Parents should give affirmation to the baby throwing things. Children are a mirror of adults. If there is something wrong with the child, it must be something wrong with the parents or upbringing people. For example, if a baby throws something, it must be learned from others. Parents should find out the reason and then prescribe the right medicine.

The problem of poor cold treatment. My family Bao broke something for the first time when she came back from the early education center. After class, I still have some time to play with a baby boy in the early education center. He is about the same age as my family. I started to play well. But then it was not fun, throwing things, throwing things, hitting people. At that time, my heart stung. Take Bao away at once, but in the process of packing, the baby has seen everything clearly. I was afraid that the baby would learn to throw things.

Sure enough, when I got home, when I was tidying up my clothes, my baby threw everything on the bed, picture books, newspapers, toys and so on. I am very unhappy. I want to tell her right away, too. She can't do this. But I took a few deep breaths and held back. I know that the more I object, the more I emphasize that she will attract your attention in this way. I didn't do anything, but I was still busy with my own business. As if nothing had happened. Soon, she went to do other things My cold treatment is still effective. Later, she will also throw things. But I always treat it coldly and react calmly. She was bored and forgot.

Good habits should be actively strengthened. I treated the baby's bad behavior coldly and ignored it. For example, if she falls, she will see my reaction. If adults react strongly, such as grandma's ouch, she will cry at once. But then I'll pretend I can't see, and she'll think about it and have fun. If she is singing Swallow, I will clap my hands loudly to encourage her to sing well, and she will sing again and again.

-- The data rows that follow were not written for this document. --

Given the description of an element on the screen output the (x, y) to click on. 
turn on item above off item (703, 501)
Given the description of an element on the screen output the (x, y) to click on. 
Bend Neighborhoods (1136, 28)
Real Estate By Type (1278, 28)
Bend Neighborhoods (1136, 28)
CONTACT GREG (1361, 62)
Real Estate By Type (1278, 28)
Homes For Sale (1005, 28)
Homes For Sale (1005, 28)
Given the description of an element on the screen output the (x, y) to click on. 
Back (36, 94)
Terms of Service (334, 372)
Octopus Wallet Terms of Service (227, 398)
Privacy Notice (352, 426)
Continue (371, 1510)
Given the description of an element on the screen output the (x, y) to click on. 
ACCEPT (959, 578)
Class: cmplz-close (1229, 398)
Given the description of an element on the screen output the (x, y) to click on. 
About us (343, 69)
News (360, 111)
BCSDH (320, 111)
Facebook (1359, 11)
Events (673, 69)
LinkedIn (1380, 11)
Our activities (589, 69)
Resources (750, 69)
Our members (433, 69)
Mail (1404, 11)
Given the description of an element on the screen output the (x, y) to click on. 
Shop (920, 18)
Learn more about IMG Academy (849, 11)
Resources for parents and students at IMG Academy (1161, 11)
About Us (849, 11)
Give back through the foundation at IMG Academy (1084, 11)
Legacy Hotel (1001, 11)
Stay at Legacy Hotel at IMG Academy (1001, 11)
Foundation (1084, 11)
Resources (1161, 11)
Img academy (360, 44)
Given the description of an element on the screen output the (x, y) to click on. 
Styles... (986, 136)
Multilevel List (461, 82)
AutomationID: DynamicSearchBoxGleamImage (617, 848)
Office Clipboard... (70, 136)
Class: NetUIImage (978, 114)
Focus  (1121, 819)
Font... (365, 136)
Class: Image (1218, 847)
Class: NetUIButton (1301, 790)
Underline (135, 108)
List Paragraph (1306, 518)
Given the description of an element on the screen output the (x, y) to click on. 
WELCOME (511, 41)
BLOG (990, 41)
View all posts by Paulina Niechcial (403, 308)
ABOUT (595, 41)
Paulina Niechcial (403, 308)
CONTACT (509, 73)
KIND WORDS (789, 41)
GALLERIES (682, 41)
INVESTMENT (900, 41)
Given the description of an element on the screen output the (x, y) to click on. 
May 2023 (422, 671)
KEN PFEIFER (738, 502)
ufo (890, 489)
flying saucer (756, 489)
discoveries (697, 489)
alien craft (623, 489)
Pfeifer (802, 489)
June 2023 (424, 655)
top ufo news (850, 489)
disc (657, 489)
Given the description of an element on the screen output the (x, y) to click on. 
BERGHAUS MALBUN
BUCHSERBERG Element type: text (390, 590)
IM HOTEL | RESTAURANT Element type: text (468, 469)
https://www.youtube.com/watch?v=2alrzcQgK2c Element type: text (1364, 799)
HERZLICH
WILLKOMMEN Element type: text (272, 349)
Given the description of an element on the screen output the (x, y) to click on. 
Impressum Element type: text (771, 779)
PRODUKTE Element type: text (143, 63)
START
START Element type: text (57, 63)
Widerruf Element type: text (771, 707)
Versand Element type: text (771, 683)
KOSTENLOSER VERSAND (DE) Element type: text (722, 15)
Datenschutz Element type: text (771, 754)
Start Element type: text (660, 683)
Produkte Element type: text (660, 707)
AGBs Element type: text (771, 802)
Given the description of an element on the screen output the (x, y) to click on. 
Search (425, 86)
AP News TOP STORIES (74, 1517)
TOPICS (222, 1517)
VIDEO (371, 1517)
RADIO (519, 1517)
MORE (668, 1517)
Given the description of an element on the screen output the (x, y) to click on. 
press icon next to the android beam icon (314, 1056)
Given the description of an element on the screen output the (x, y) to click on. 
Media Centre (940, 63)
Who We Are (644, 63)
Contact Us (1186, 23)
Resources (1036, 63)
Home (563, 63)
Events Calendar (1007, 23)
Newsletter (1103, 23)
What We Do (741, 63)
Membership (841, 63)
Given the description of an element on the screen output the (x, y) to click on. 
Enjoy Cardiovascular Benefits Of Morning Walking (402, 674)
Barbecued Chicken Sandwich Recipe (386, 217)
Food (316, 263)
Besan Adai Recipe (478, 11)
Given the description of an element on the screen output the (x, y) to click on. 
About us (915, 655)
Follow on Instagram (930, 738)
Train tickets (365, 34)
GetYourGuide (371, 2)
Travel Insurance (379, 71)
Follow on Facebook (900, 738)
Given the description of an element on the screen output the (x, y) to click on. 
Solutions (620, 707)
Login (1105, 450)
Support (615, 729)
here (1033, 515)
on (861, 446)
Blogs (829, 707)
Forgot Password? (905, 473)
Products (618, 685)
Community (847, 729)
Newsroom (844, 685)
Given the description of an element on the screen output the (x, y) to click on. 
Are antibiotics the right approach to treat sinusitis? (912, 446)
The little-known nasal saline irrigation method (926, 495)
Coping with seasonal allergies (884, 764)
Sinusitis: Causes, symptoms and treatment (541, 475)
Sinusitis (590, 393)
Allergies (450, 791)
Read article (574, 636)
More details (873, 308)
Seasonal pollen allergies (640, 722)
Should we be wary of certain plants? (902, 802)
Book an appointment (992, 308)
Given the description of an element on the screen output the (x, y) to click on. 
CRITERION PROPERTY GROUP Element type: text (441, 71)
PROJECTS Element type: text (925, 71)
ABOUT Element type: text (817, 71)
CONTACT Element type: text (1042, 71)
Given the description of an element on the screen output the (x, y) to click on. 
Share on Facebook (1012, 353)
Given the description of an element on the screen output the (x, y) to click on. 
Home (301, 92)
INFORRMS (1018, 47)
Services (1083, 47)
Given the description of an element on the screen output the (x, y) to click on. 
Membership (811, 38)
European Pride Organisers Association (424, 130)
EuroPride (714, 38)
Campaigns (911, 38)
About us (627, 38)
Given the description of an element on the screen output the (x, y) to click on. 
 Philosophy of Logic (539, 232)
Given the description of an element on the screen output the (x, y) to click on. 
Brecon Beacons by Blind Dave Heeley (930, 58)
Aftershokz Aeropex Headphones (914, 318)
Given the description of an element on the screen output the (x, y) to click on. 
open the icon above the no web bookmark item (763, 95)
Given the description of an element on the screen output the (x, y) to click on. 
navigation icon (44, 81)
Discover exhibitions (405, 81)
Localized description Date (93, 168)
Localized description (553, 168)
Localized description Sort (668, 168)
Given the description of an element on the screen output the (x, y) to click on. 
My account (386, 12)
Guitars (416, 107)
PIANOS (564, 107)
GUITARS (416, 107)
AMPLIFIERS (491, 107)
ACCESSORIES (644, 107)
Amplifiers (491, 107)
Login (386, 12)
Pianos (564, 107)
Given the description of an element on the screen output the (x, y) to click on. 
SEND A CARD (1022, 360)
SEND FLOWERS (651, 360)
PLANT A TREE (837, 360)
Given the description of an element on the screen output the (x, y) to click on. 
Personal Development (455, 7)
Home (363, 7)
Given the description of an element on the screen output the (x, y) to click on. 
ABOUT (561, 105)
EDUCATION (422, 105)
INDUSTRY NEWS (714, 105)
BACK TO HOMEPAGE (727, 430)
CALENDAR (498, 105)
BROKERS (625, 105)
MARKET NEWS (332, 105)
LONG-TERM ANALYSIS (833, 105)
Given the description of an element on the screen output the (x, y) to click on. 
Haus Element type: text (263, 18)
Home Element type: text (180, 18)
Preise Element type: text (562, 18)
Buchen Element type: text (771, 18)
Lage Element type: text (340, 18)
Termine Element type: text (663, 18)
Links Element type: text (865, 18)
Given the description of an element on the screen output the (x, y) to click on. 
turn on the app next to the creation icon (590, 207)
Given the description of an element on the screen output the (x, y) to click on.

The whole family should have the same concept of parenting. This is very difficult to achieve. But at least the whole family should be consistent in dealing with one thing. For example, if something is dropped, everyone should treat it coldly. It's not good for someone to be angry.

Explain what is right with picture books.

Try to get in touch with a positive image. Some children are really ill-bred and have all kinds of bad behaviors. Try to avoid contact when the baby's resolution is still weak. She will understand when the baby is older.